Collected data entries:
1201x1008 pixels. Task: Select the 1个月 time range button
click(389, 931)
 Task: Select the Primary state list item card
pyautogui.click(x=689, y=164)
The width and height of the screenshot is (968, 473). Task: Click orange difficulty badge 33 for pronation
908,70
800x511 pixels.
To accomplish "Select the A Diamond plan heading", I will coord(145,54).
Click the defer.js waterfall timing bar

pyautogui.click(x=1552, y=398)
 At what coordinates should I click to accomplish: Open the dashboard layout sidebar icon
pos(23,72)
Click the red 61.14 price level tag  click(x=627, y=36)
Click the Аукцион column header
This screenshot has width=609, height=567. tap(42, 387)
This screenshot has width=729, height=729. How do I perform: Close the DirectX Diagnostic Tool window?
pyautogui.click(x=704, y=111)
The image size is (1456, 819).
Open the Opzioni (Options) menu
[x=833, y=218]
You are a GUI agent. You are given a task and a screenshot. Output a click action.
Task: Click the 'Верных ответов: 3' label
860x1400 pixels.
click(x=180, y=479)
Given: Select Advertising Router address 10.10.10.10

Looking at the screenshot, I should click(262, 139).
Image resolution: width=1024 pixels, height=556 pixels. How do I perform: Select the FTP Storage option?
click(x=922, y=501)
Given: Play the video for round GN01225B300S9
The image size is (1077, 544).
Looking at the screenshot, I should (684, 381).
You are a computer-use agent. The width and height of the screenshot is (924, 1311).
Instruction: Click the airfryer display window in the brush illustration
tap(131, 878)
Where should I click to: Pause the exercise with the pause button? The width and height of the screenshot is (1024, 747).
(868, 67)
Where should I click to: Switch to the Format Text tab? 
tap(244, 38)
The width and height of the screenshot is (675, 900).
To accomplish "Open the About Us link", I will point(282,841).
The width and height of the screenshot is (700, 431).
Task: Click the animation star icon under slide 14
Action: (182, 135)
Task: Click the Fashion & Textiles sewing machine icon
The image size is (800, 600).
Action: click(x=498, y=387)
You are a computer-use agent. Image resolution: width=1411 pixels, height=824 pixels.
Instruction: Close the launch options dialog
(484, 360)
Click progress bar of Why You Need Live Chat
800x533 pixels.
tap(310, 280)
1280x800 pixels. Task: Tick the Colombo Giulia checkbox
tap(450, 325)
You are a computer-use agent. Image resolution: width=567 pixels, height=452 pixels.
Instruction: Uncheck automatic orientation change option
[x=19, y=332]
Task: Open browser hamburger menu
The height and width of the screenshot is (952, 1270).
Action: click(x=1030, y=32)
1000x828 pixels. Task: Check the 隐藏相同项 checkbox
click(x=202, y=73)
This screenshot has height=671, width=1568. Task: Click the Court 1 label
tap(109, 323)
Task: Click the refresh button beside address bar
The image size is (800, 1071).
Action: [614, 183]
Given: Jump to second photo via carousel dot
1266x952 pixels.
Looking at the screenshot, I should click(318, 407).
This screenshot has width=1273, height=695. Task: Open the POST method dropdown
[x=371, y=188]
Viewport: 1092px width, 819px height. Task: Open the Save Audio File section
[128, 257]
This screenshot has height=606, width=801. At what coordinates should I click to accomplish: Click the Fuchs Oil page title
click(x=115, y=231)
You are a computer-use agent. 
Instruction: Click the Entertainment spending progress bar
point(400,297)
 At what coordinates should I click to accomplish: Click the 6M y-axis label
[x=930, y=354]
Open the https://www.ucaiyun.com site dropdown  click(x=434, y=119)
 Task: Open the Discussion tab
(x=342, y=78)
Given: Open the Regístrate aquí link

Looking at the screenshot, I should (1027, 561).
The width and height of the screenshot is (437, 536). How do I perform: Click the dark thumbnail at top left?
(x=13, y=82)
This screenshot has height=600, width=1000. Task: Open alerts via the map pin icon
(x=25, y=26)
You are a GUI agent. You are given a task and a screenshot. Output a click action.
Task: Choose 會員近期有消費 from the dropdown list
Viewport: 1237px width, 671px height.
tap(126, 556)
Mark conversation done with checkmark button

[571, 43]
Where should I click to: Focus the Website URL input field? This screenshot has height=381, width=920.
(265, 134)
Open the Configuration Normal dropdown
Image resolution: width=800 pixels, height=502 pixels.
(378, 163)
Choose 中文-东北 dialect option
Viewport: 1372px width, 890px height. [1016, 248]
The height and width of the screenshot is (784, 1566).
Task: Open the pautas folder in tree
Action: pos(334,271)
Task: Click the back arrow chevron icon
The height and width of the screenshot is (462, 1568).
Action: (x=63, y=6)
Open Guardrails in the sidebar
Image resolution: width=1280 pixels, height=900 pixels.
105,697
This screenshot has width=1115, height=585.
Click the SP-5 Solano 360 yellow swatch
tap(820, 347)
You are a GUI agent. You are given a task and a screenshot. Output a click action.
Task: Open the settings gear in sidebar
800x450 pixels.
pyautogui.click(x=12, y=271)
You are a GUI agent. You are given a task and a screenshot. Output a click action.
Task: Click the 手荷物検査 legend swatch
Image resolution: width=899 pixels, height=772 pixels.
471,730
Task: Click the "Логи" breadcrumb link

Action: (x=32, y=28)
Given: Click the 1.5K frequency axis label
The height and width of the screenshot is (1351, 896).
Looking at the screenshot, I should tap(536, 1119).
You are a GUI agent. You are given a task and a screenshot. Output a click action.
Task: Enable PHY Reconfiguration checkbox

WORK REQUEST:
Every record must be written out again without any change.

RESPONSE BELOW:
1201x1008 pixels. Task: Select the 1个月 time range button
click(389, 931)
 Task: Select the Primary state list item card
pyautogui.click(x=689, y=164)
The width and height of the screenshot is (968, 473). Task: Click orange difficulty badge 33 for pronation
908,70
800x511 pixels.
To accomplish "Select the A Diamond plan heading", I will coord(145,54).
Click the defer.js waterfall timing bar

pyautogui.click(x=1552, y=398)
 At what coordinates should I click to accomplish: Open the dashboard layout sidebar icon
pos(23,72)
Click the red 61.14 price level tag  click(x=627, y=36)
Click the Аукцион column header
This screenshot has width=609, height=567. tap(42, 387)
This screenshot has width=729, height=729. How do I perform: Close the DirectX Diagnostic Tool window?
pyautogui.click(x=704, y=111)
The image size is (1456, 819).
Open the Opzioni (Options) menu
[x=833, y=218]
You are a GUI agent. You are given a task and a screenshot. Output a click action.
Task: Click the 'Верных ответов: 3' label
860x1400 pixels.
click(x=180, y=479)
Given: Select Advertising Router address 10.10.10.10

Looking at the screenshot, I should click(262, 139).
Image resolution: width=1024 pixels, height=556 pixels. How do I perform: Select the FTP Storage option?
click(x=922, y=501)
Given: Play the video for round GN01225B300S9
The image size is (1077, 544).
Looking at the screenshot, I should (684, 381).
You are a computer-use agent. The width and height of the screenshot is (924, 1311).
Instruction: Click the airfryer display window in the brush illustration
tap(131, 878)
Where should I click to: Pause the exercise with the pause button? The width and height of the screenshot is (1024, 747).
(868, 67)
Where should I click to: Switch to the Format Text tab? 
tap(244, 38)
The width and height of the screenshot is (675, 900).
To accomplish "Open the About Us link", I will point(282,841).
The width and height of the screenshot is (700, 431).
Task: Click the animation star icon under slide 14
Action: (182, 135)
Task: Click the Fashion & Textiles sewing machine icon
The image size is (800, 600).
Action: click(x=498, y=387)
You are a computer-use agent. Image resolution: width=1411 pixels, height=824 pixels.
Instruction: Close the launch options dialog
(484, 360)
Click progress bar of Why You Need Live Chat
800x533 pixels.
tap(310, 280)
1280x800 pixels. Task: Tick the Colombo Giulia checkbox
tap(450, 325)
You are a computer-use agent. Image resolution: width=567 pixels, height=452 pixels.
Instruction: Uncheck automatic orientation change option
[x=19, y=332]
Task: Open browser hamburger menu
The height and width of the screenshot is (952, 1270).
Action: click(x=1030, y=32)
1000x828 pixels. Task: Check the 隐藏相同项 checkbox
click(x=202, y=73)
This screenshot has height=671, width=1568. Task: Click the Court 1 label
tap(109, 323)
Task: Click the refresh button beside address bar
The image size is (800, 1071).
Action: [614, 183]
Given: Jump to second photo via carousel dot
1266x952 pixels.
Looking at the screenshot, I should click(318, 407).
This screenshot has width=1273, height=695. Task: Open the POST method dropdown
[x=371, y=188]
Viewport: 1092px width, 819px height. Task: Open the Save Audio File section
[128, 257]
This screenshot has height=606, width=801. At what coordinates should I click to accomplish: Click the Fuchs Oil page title
click(x=115, y=231)
You are a computer-use agent. 
Instruction: Click the Entertainment spending progress bar
point(400,297)
 At what coordinates should I click to accomplish: Click the 6M y-axis label
[x=930, y=354]
Open the https://www.ucaiyun.com site dropdown  click(x=434, y=119)
 Task: Open the Discussion tab
(x=342, y=78)
Given: Open the Regístrate aquí link

Looking at the screenshot, I should (1027, 561).
The width and height of the screenshot is (437, 536). How do I perform: Click the dark thumbnail at top left?
(x=13, y=82)
This screenshot has height=600, width=1000. Task: Open alerts via the map pin icon
(x=25, y=26)
You are a GUI agent. You are given a task and a screenshot. Output a click action.
Task: Choose 會員近期有消費 from the dropdown list
Viewport: 1237px width, 671px height.
tap(126, 556)
Mark conversation done with checkmark button

[571, 43]
Where should I click to: Focus the Website URL input field? This screenshot has height=381, width=920.
(265, 134)
Open the Configuration Normal dropdown
Image resolution: width=800 pixels, height=502 pixels.
(378, 163)
Choose 中文-东北 dialect option
Viewport: 1372px width, 890px height. [1016, 248]
The height and width of the screenshot is (784, 1566).
Task: Open the pautas folder in tree
Action: pos(334,271)
Task: Click the back arrow chevron icon
The height and width of the screenshot is (462, 1568).
Action: (x=63, y=6)
Open Guardrails in the sidebar
Image resolution: width=1280 pixels, height=900 pixels.
105,697
This screenshot has width=1115, height=585.
Click the SP-5 Solano 360 yellow swatch
tap(820, 347)
You are a GUI agent. You are given a task and a screenshot. Output a click action.
Task: Open the settings gear in sidebar
800x450 pixels.
pyautogui.click(x=12, y=271)
You are a GUI agent. You are given a task and a screenshot. Output a click action.
Task: Click the 手荷物検査 legend swatch
Image resolution: width=899 pixels, height=772 pixels.
471,730
Task: Click the "Логи" breadcrumb link

Action: (x=32, y=28)
Given: Click the 1.5K frequency axis label
The height and width of the screenshot is (1351, 896).
Looking at the screenshot, I should tap(536, 1119).
You are a GUI agent. You are given a task and a screenshot. Output a click action.
Task: Enable PHY Reconfiguration checkbox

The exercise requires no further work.